TEXT SEGMENT:
----
The manufacturing industry faces substantial pressures to businesses’ operational ability and market demand delivery. Workers are in critical shortage, the skills gap is widening in advanced technologies—especially as robotics, nanotechnologies, and biotechnology advance—and specialized talent is in high demand. Manufacturing leadership must invest in upskilling, attracting younger talent, acquiring skills-adjacent tech workers, and leveraging automation and automation-skilled employees.
Risk Factors
2.06
Occupation Risk Score
While one of the top occupations in this industry is software developers, which has a stable prime-age working population, critical roles specific to durable manufacturing, like front-line supervisors of production and operating workers, industrial engineers, inspectors, and maintenance and repair workers, will continue to see high exits of retiring workers. Without quickly advancing the skills of the current prime-age workforce in these roles, the industrial knowledge needed to secure business continuity is at risk of evaporating. Companies need to retain these workers and ensure a transfer of knowledge from those approaching retirement in order to sustain and grow.
----
GIVEN EXERCISE:
Reproduce the passage on manufacturing workforce risks word for word from "Risk Factors" to "sustain and grow.". The material that comes next has no connection to the passage on manufacturing workforce risks.

AVAILABLE DATA:
----
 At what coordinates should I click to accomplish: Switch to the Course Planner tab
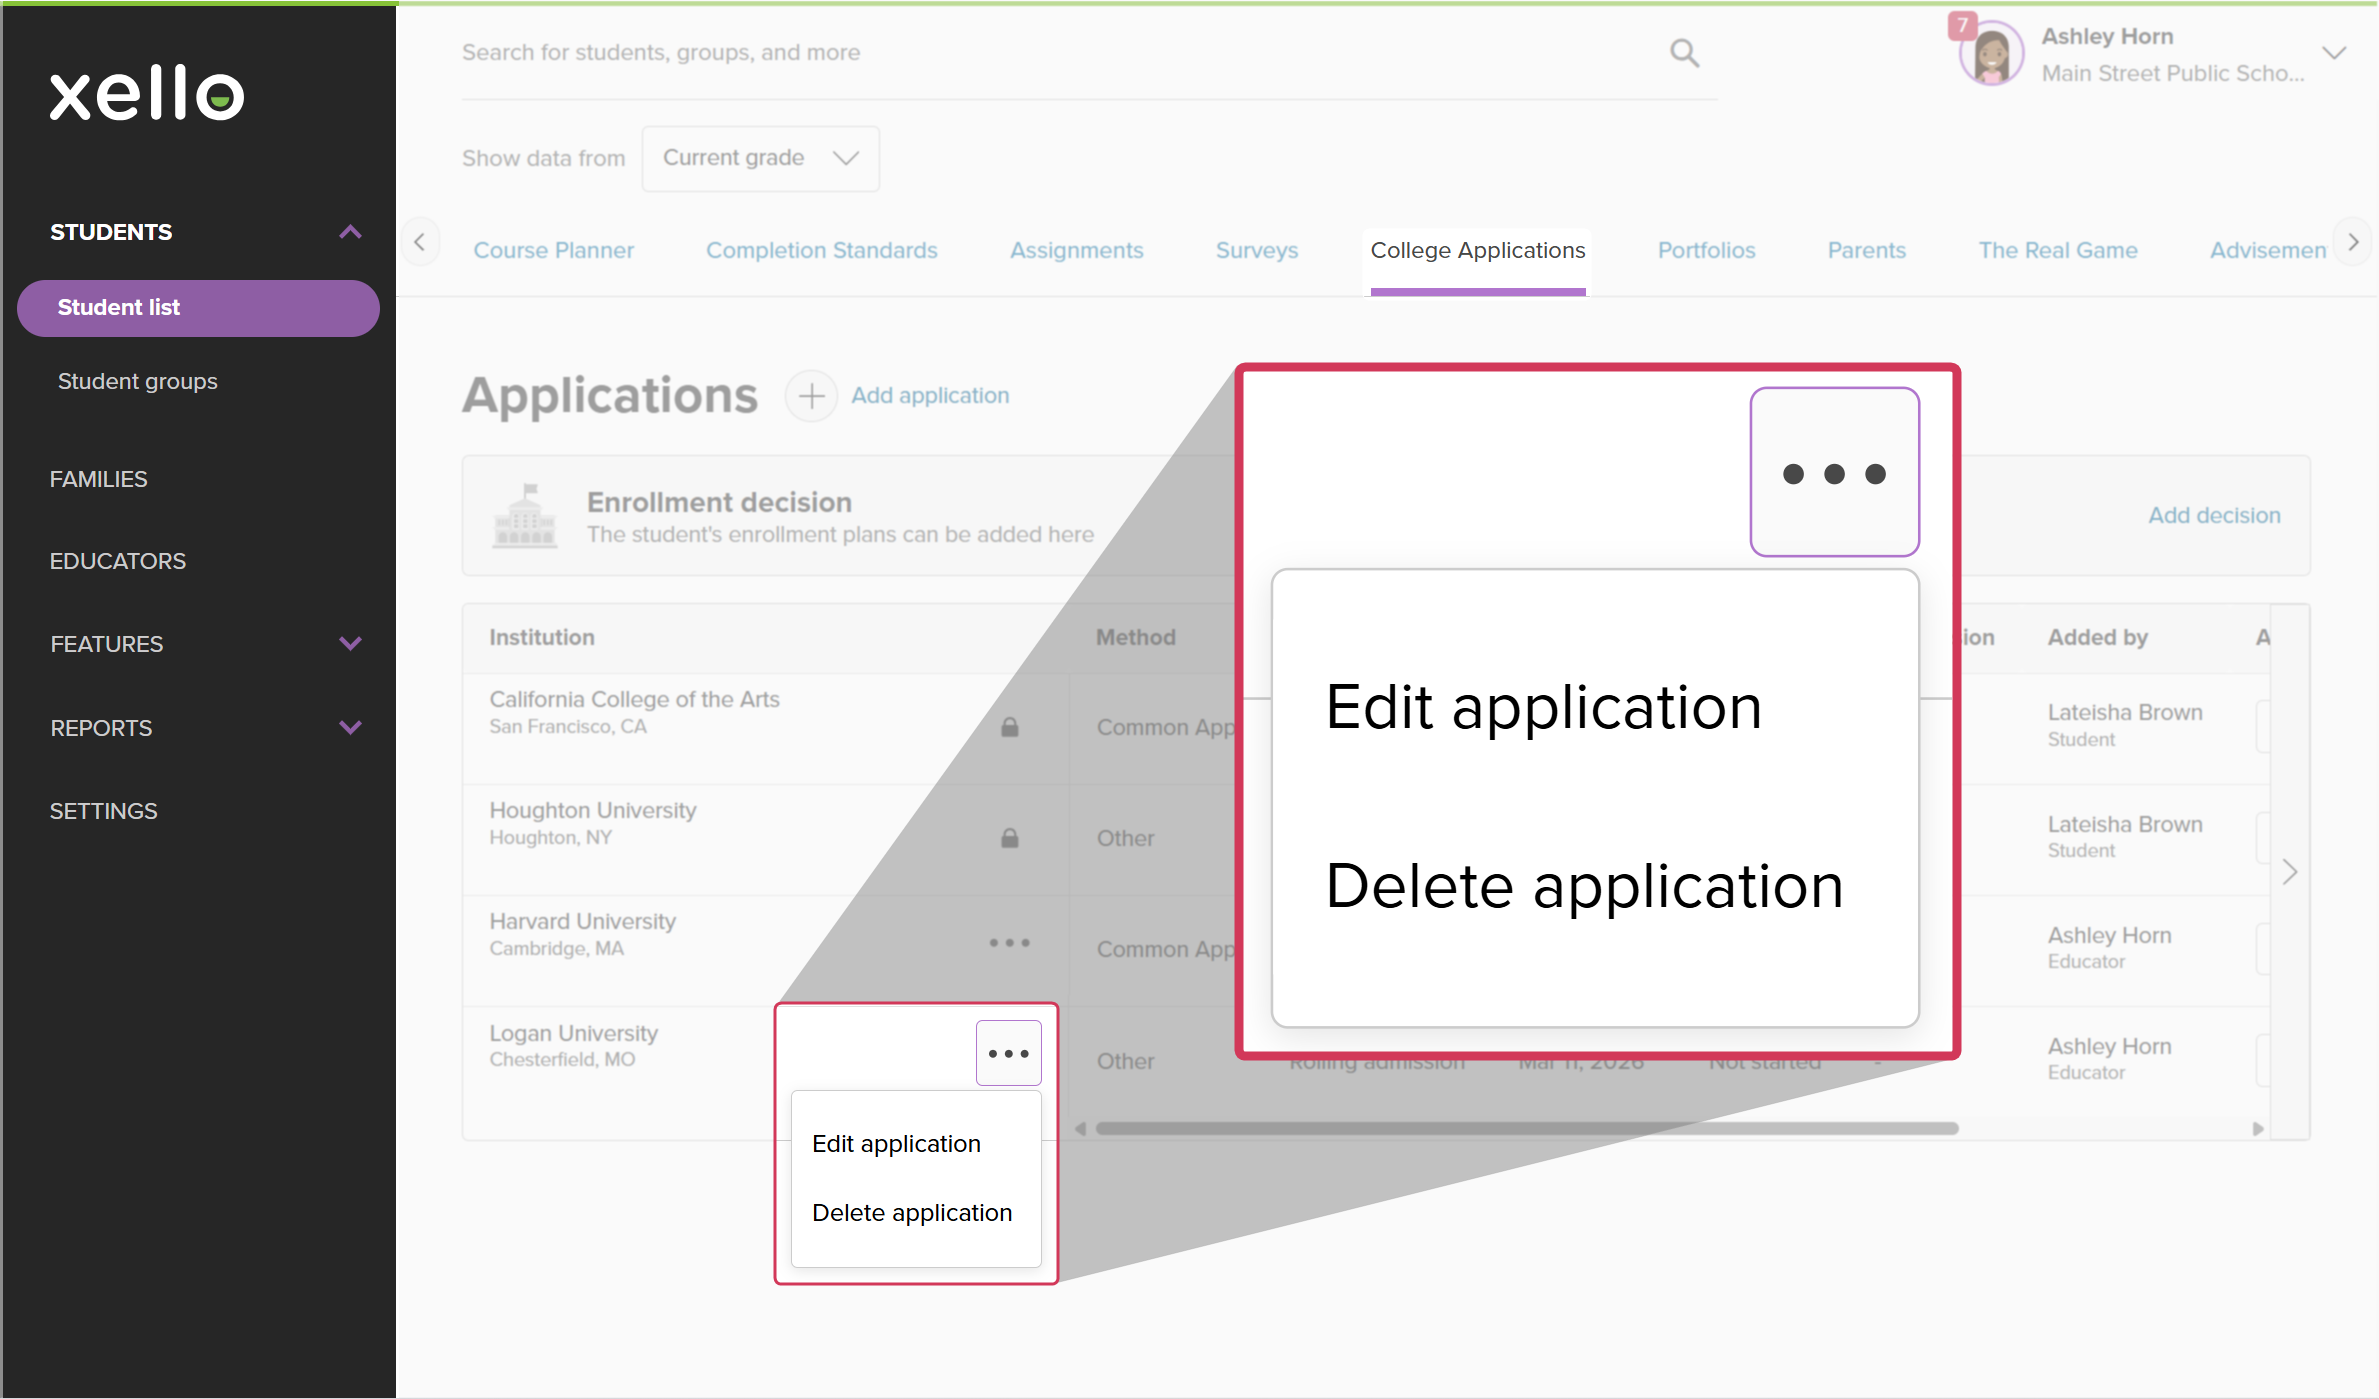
----
RESPONSE TO THIS TASK:
Risk Factors
2.06
Occupation Risk Score
While one of the top occupations in this industry is software developers, which has a stable prime-age working population, critical roles specific to durable manufacturing, like front-line supervisors of production and operating workers, industrial engineers, inspectors, and maintenance and repair workers, will continue to see high exits of retiring workers. Without quickly advancing the skills of the current prime-age workforce in these roles, the industrial knowledge needed to secure business continuity is at risk of evaporating. Companies need to retain these workers and ensure a transfer of knowledge from those approaching retirement in order to sustain and grow.